I searched over the weekend for a solution to this problem but was unable to find one. I did end up making a script which I believe is much longer than it needs to be and surely there is a quicker way with a loop or function.

I would like to create a function that loops through each row of data frame 1 (which has been derived from a frequency table). The function will use filter() and sample_n() to select records from data frame 2. Therefore, data frame 1 will act as criteria for filtering and sampling for data frame 2.

Please see my code below which does not return the records I am searching for.

The correct result would be to return 1 record from group A (1910), 3 from group A (1930), 2 from group B (1930), 1 from group C (1940), 1 from group D (1940) and 2 from group C (1930) at random.

Cheers,

Daniel

require(dplyr)

FilterA <- c("A","B","A","B","C","D","C")
FilterB <- c(1910,1920,1930,1930,1940,1940,1930)
Frequency <- c(1,0,3,2,1,1,2)

df1 <- data.frame(FilterA, FilterB, Frequency)

df1$num <- paste(FilterA, FilterB, sep=" ")

ID <- c("A", "A", "A", "A", "A", "A", "A", "A",
        "B", "B", "B", "B",
        "C", "C", "C", "C", "C", "C",
        "D", "D", "D")

Year <- c(1910, 1910, 1920, 1930, 1930, 1930, 1940, 1940,
          1930, 1920, 1930, 1930,
          1910, 1940, 1910, 1910, 1930, 1930,
          1930, 1940, 1940)

df2 <- data.frame(ID, Year)

case.control <- function(datF1, datF2, na.rm=TRUE, ...){
  
  ID_list <- unique(datF1$num)
  
  for (i in seq_along(ID_list)){
    
    func <- filter(datF2, Year == datF1$FilterB & ID == datF1$FilterA) %>% sample_n(datF1$Frequency)

    func
    
    }
  
}

x <- case.control(df1, df2)

CodePudding user response:

Thanks for that reproducible example - if you did want to go row-by-row:

First, I've tidied some of your code, there are no real changes here:

# Your code----
id <- c("A", "B", "A", "B", "C", "D", "C")
year <- c(1910, 1920, 1930, 1930, 1940, 1940, 1930)
frequency <- c(1, 0, 3, 2, 1, 1, 2)

df_1 <- data.frame(id,
  year,
  frequency,
  row.names = NULL
)

df_1$num <- paste(id, year)

df_1 <- df_1 %>%
  filter(frequency != 0)

id <- c(
  "A", "A", "A", "A", "A", "A", "A", "A",
  "B", "B", "B", "B",
  "C", "C", "C", "C", "C", "C",
  "D", "D", "D"
)

year <- c(
  1910, 1910, 1920, 1930, 1930, 1930, 1940, 1940,
  1930, 1920, 1930, 1930,
  1910, 1940, 1910, 1910, 1930, 1930,
  1930, 1940, 1940
)

df_2 <- data.frame(id, year)

Now, moving on to actually obtaining random samples, using lapply().
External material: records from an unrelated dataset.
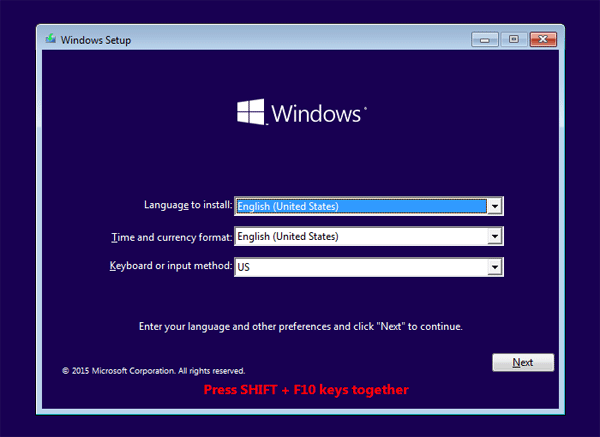Click the large 'Windows' wordmark text

[316, 113]
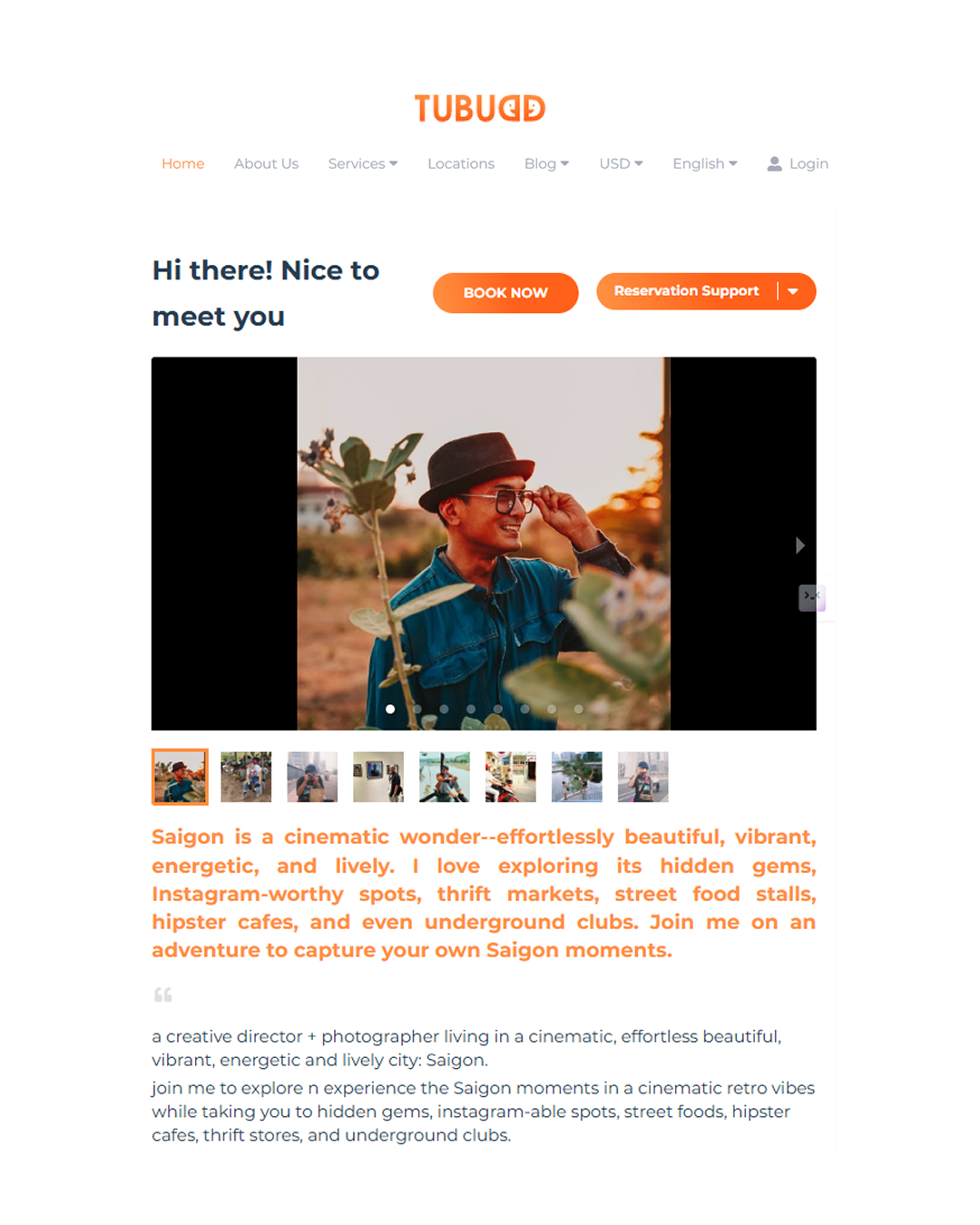Select the fourth gallery thumbnail
980x1225 pixels.
tap(378, 777)
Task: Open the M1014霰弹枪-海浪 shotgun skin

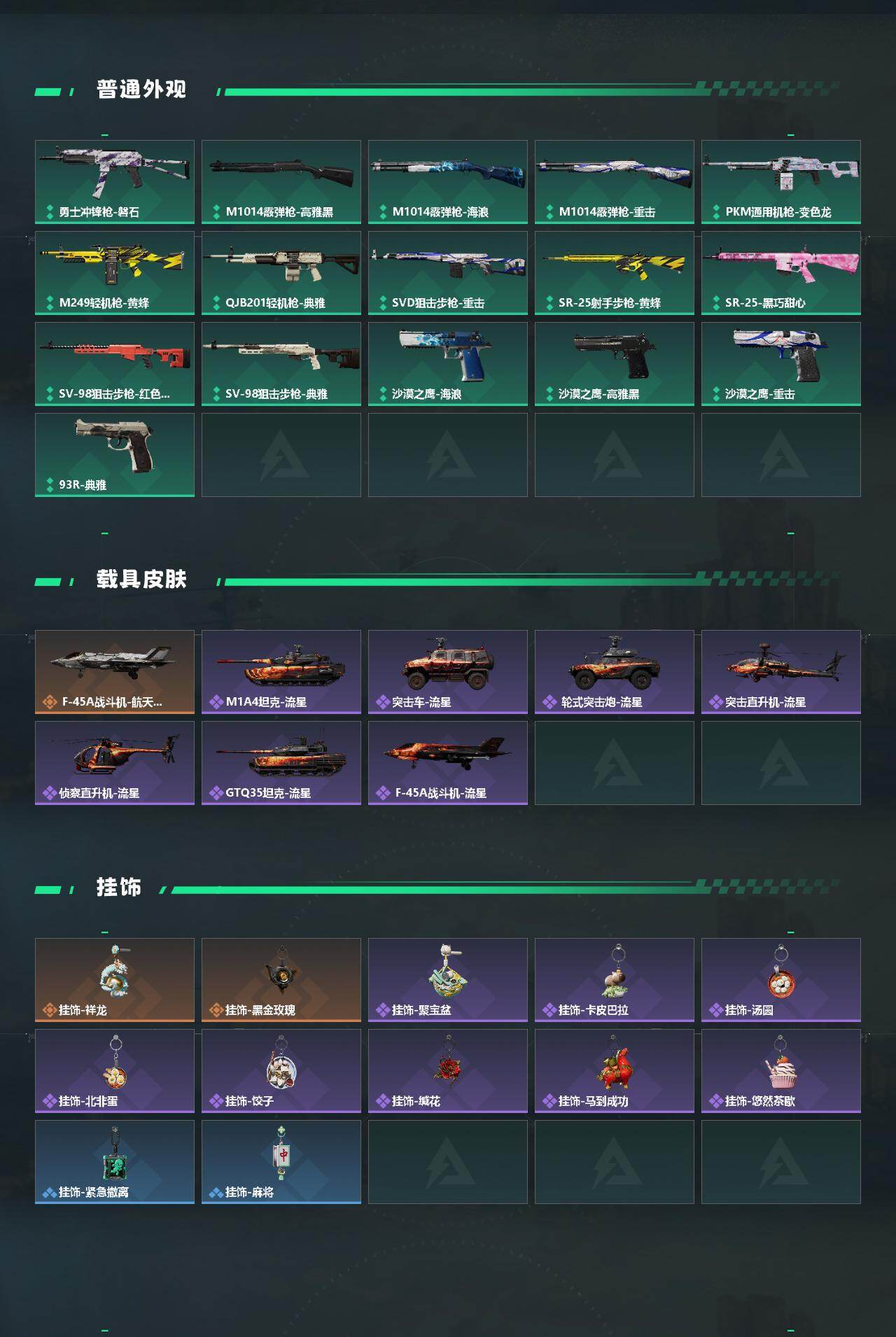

You could use apply() to iterate over rows of a dataframe, but I personally find working with apply() confusing, so instead I'm turning df_1 into a list, making each row an object in it.

library(dplyr)
list_1 <- split(df_1, seq(nrow(df_1)))

I then use lapply() to iterate over each row with the following function:

# Option 1: lapply()----
random_records <- lapply(list_1, function(x) {
  df_records <- df_2 %>%
   # Matching up the years and id in df_2
    filter(year == x$year & id == x$id) %>%
    # Using the frequency with slice_sample(), sample_n() is also fine
    slice_sample(n = x$frequency)
})

# Then bind the list back together again into a dataframe
random_records <- bind_rows(random_records)

Or, another option that personally I prefer is using purrr's map_df(), because it returns a dataframe straight away.

# Option 2: purrr's map_df()
# I think this option is the neatest, because it returns a df immediately
library(purrr)
random_records <- map_df(list_1, function(x) {
  df_records <- df_2 %>%
    filter(year == x$year & id == x$id) %>%
    slice_sample(n = x$frequency)
})

CodePudding user response:

Instead of dealing with this on row by row basis you can join the two dataframes and randomly select rows based on Frequency column for each unique value of FilterA and FilterB.

library(dplyr)

df1 %>%
  filter(Frequency > 0) %>%
  left_join(df2, by = c('FilterA' = 'ID', 'FilterB' = 'Year')) %>%
  group_by(FilterA, FilterB) %>%
  sample_n(first(Frequency))

If you have all the information needed in final output in df1 itself then you can use uncount directly to expand the df1 dataset.

This works for the example shared because there is no new information in df2.